§ **Extract provided**
* Start *
Glenn #373892 v. Pol et al
Filing
46
ORDER APPROVING AND ADOPTING REPORT AND RECOMMENDATION 40 ; Plaintiff's Application for Entry of Default 17 is denied; Plaintiff's claims against Nurses Diane (unknown) and (unknown) Thomas are dismissed without prejudice; Defendants' Motion for Summary Judgment 22 is denied ; signed by Chief Judge Robert J. Jonker (Chief Judge Robert J. Jonker, ymc)
UNITED STATES DISTRICT COURT
WESTERN DISTRICT OF MICHIGAN
SOUTHERN DIVISION
LARON GLENN,
Plaintiff,
CASE NO. 1:17-CV-545
v.
HON. ROBERT J. JONKER
JAMES APOL, et al.,
Defendants.
* End *
§ **Information supplied**
* Start *
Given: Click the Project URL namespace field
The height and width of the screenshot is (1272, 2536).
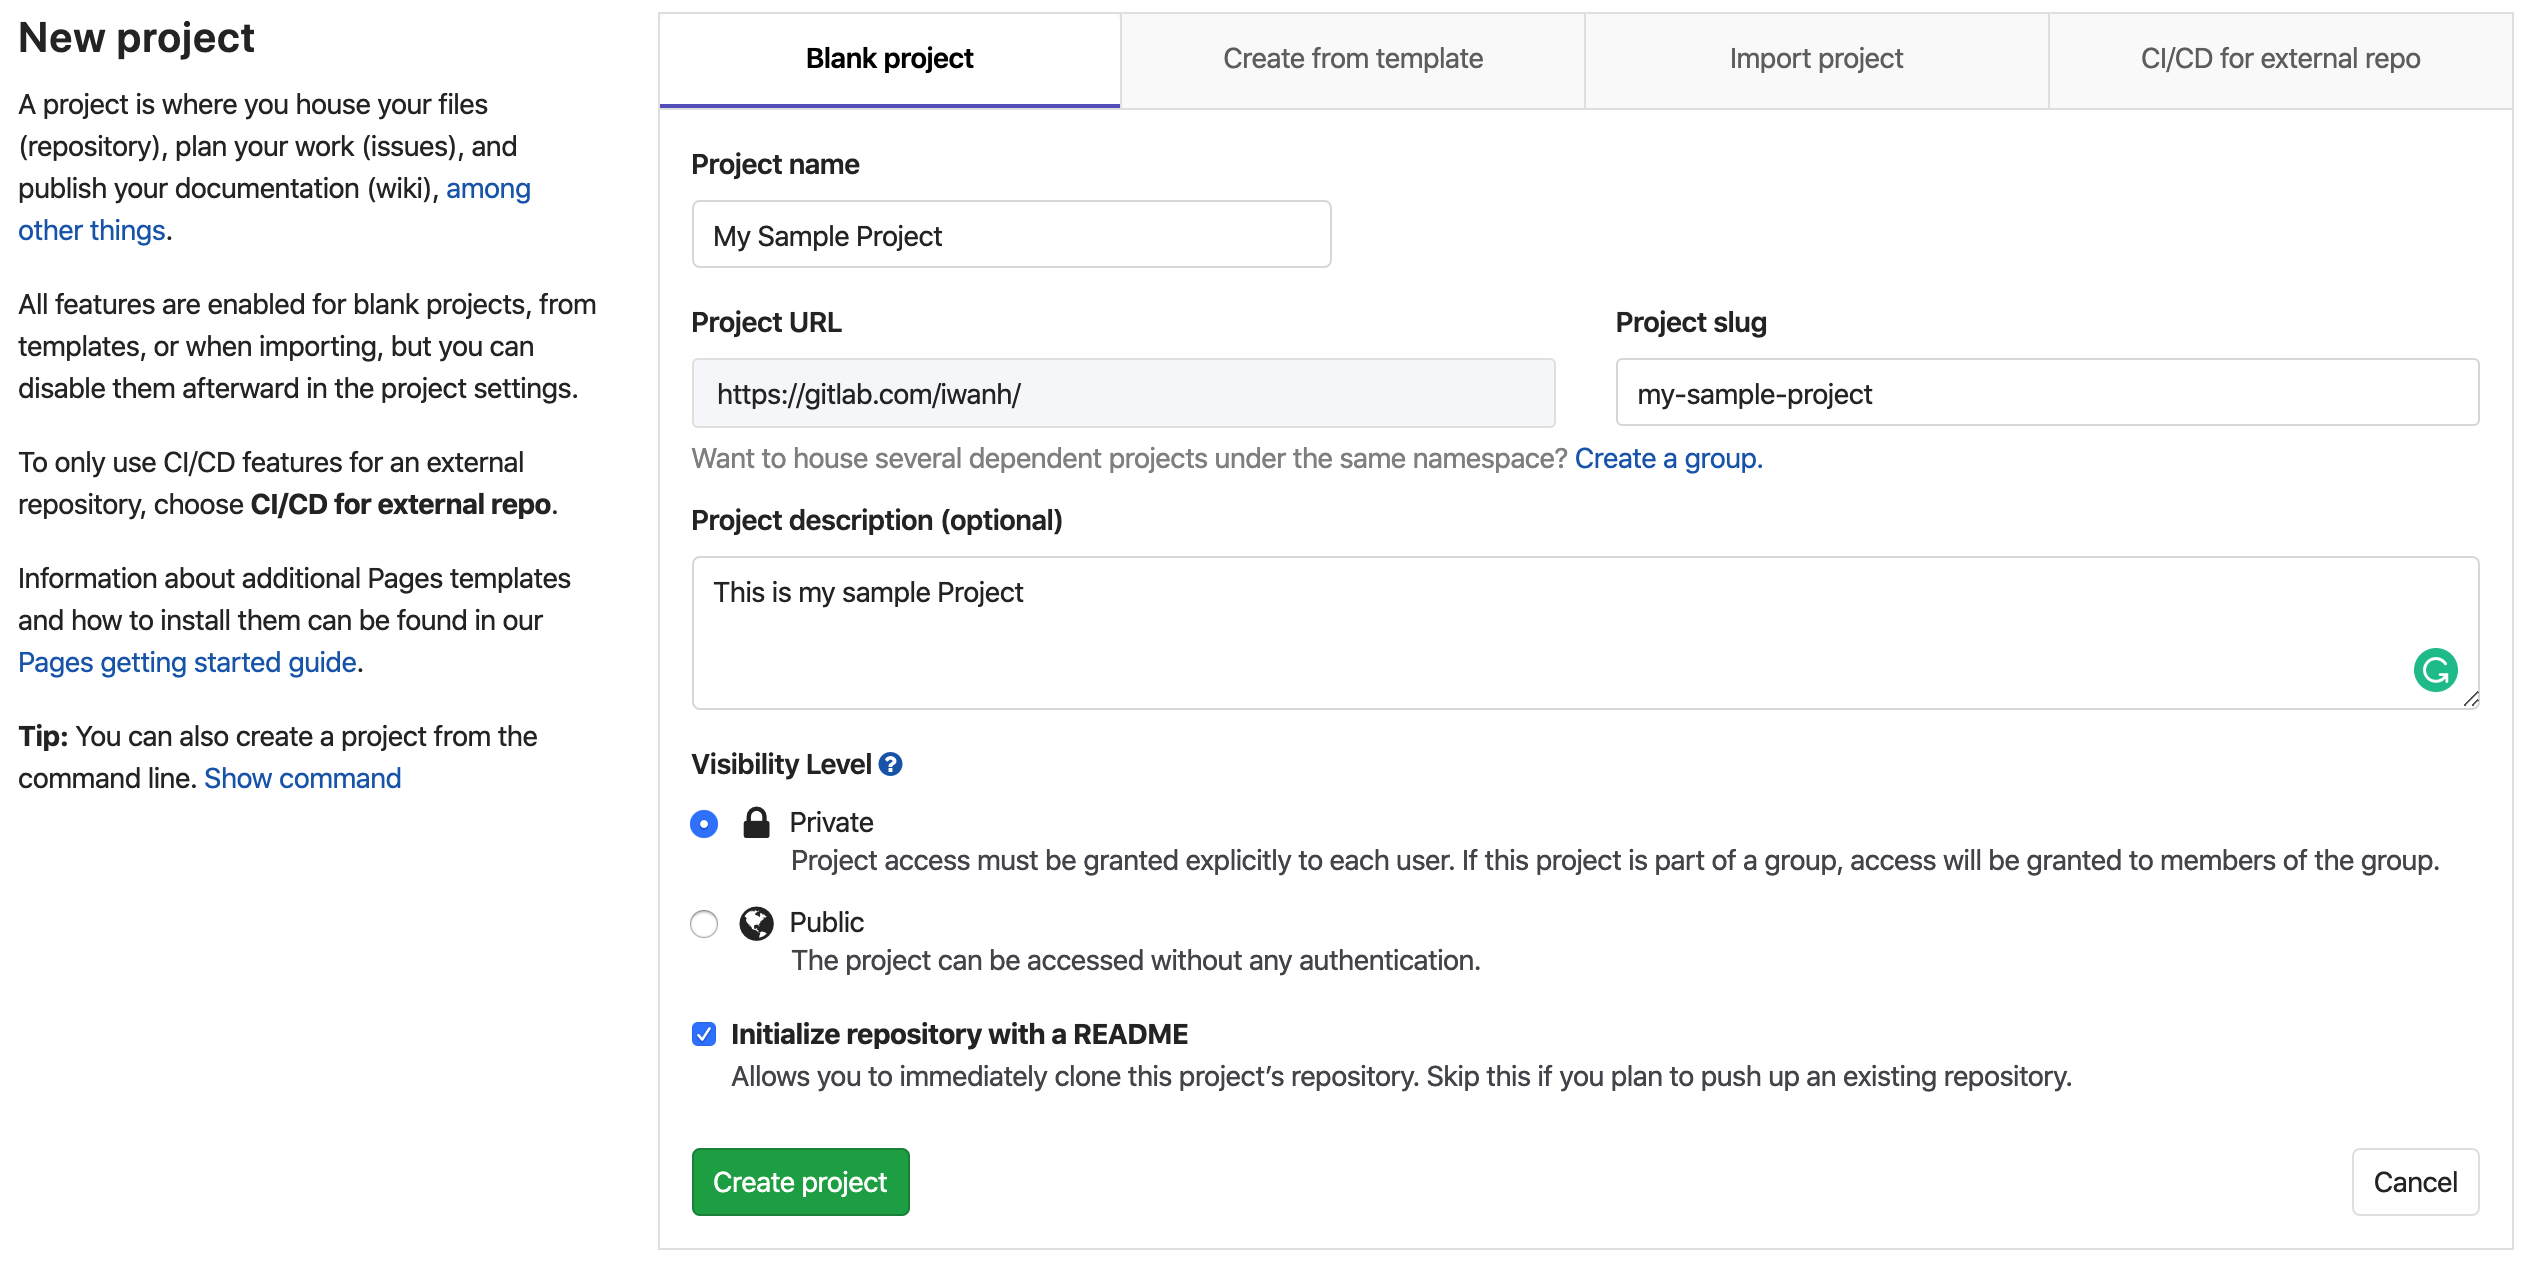Looking at the screenshot, I should [x=1122, y=393].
* End *
§ **Tasks to perform**
1. Copy the part of the Glenn v. Pol court filing starting with "Glenn #373892 v." and going on through "J. Jonker, ymc)".
2. Resume the Glenn v. Pol court filing from the point where it stops.

§ **Task responses**
1.
Glenn #373892 v. Pol et al
Filing
46
ORDER APPROVING AND ADOPTING REPORT AND RECOMMENDATION 40 ; Plaintiff's Application for Entry of Default 17 is denied; Plaintiff's claims against Nurses Diane (unknown) and (unknown) Thomas are dismissed without prejudice; Defendants' Motion for Summary Judgment 22 is denied ; signed by Chief Judge Robert J. Jonker (Chief Judge Robert J. Jonker, ymc)

2.
__________________________________/
ORDER APPROVING AND ADOPTING
REPORT AND RECOMMENDATION
The Court has reviewed Magistrate Judge Green’s Report and Recommendation in this
matter (ECF No. 40) and Defendants’ Objection to it (ECF No. 41). 1 Under the Federal Rules of
Civil Procedure, where, as here, a party has objected to portions of a Report and Recommendation,
“[t]he district judge . . . has a duty to reject the magistrate judge’s recommendation unless, on de
novo reconsideration, he or she finds it justified.” 12 WRIGHT, MILLER, & MARCUS, FEDERAL
PRACTICE AND PROCEDURE § 3070.2, at 381 (2d ed. 1997). Specifically, the Rules provide that:
[t]he district judge must determine de novo any part of the magistrate
judge’s disposition that has been properly objected to. The district
judge may accept, reject, or modify the recommended disposition;
receive further evidence; or return the matter to the magistrate judge
with instructions.
FED R. CIV. P. 72(b)(3). De novo review in these circumstances requires at least a review of the
evidence before the Magistrate Judge. Hill v. Duriron Co., 656 F.2d 1208, 1215 (6th Cir. 1981).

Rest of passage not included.